** Assignment **
Every entry in the following data should be output exactly.
Given entries Block Start
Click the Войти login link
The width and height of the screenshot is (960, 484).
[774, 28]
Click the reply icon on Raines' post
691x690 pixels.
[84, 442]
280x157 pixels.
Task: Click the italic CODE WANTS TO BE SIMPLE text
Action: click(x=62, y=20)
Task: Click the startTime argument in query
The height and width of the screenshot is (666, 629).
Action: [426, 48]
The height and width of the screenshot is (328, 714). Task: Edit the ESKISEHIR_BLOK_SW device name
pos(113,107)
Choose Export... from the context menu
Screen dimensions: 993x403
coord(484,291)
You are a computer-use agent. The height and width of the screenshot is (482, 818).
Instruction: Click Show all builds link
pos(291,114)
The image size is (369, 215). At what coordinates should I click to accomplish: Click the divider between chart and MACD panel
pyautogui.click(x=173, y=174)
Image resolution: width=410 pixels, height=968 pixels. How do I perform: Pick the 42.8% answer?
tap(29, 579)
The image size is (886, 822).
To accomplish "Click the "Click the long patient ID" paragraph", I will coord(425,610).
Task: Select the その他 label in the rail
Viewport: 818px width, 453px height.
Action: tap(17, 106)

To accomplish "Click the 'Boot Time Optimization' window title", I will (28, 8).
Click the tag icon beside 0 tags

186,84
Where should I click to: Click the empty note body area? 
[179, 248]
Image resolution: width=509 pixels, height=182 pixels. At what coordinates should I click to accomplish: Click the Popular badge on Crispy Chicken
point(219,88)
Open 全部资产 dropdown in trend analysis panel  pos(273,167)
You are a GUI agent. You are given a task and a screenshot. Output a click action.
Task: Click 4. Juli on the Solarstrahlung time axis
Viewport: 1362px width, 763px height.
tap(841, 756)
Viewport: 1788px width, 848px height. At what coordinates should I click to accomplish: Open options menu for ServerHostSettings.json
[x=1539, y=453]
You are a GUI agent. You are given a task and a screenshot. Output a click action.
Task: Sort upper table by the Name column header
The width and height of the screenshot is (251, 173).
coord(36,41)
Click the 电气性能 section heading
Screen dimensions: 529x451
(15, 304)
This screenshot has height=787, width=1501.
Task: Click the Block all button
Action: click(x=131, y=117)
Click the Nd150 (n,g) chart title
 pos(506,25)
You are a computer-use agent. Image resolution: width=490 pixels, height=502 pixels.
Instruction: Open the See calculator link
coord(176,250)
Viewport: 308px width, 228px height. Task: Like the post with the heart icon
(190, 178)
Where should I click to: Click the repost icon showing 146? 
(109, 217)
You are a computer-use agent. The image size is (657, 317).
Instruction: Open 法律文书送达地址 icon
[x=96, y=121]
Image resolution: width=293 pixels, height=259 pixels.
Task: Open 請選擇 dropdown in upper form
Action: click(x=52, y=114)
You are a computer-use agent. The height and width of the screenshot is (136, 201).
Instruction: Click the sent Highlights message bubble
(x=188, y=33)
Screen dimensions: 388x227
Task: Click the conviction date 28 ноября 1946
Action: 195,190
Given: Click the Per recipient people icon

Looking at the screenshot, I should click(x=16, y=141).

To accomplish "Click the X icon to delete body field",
Given entries Block End
** Task answer **
Click the Войти login link
The width and height of the screenshot is (960, 484).
[774, 28]
Click the reply icon on Raines' post
691x690 pixels.
[84, 442]
280x157 pixels.
Task: Click the italic CODE WANTS TO BE SIMPLE text
Action: click(x=62, y=20)
Task: Click the startTime argument in query
The height and width of the screenshot is (666, 629).
Action: [426, 48]
The height and width of the screenshot is (328, 714). Task: Edit the ESKISEHIR_BLOK_SW device name
pos(113,107)
Choose Export... from the context menu
Screen dimensions: 993x403
coord(484,291)
You are a computer-use agent. The height and width of the screenshot is (482, 818).
Instruction: Click Show all builds link
pos(291,114)
The image size is (369, 215). At what coordinates should I click to accomplish: Click the divider between chart and MACD panel
pyautogui.click(x=173, y=174)
Image resolution: width=410 pixels, height=968 pixels. How do I perform: Pick the 42.8% answer?
tap(29, 579)
The image size is (886, 822).
To accomplish "Click the "Click the long patient ID" paragraph", I will coord(425,610).
Task: Select the その他 label in the rail
Viewport: 818px width, 453px height.
Action: tap(17, 106)

To accomplish "Click the 'Boot Time Optimization' window title", I will (28, 8).
Click the tag icon beside 0 tags

186,84
Where should I click to: Click the empty note body area? 
[179, 248]
Image resolution: width=509 pixels, height=182 pixels. At what coordinates should I click to accomplish: Click the Popular badge on Crispy Chicken
point(219,88)
Open 全部资产 dropdown in trend analysis panel  pos(273,167)
You are a GUI agent. You are given a task and a screenshot. Output a click action.
Task: Click 4. Juli on the Solarstrahlung time axis
Viewport: 1362px width, 763px height.
tap(841, 756)
Viewport: 1788px width, 848px height. At what coordinates should I click to accomplish: Open options menu for ServerHostSettings.json
[x=1539, y=453]
You are a GUI agent. You are given a task and a screenshot. Output a click action.
Task: Sort upper table by the Name column header
The width and height of the screenshot is (251, 173).
coord(36,41)
Click the 电气性能 section heading
Screen dimensions: 529x451
(15, 304)
This screenshot has height=787, width=1501.
Task: Click the Block all button
Action: click(x=131, y=117)
Click the Nd150 (n,g) chart title
 pos(506,25)
You are a computer-use agent. Image resolution: width=490 pixels, height=502 pixels.
Instruction: Open the See calculator link
coord(176,250)
Viewport: 308px width, 228px height. Task: Like the post with the heart icon
(190, 178)
Where should I click to: Click the repost icon showing 146? 
(109, 217)
You are a computer-use agent. The image size is (657, 317).
Instruction: Open 法律文书送达地址 icon
[x=96, y=121]
Image resolution: width=293 pixels, height=259 pixels.
Task: Open 請選擇 dropdown in upper form
Action: click(x=52, y=114)
You are a computer-use agent. The height and width of the screenshot is (136, 201).
Instruction: Click the sent Highlights message bubble
(x=188, y=33)
Screen dimensions: 388x227
Task: Click the conviction date 28 ноября 1946
Action: 195,190
Given: Click the Per recipient people icon

Looking at the screenshot, I should click(x=16, y=141).

To accomplish "Click the X icon to delete body field",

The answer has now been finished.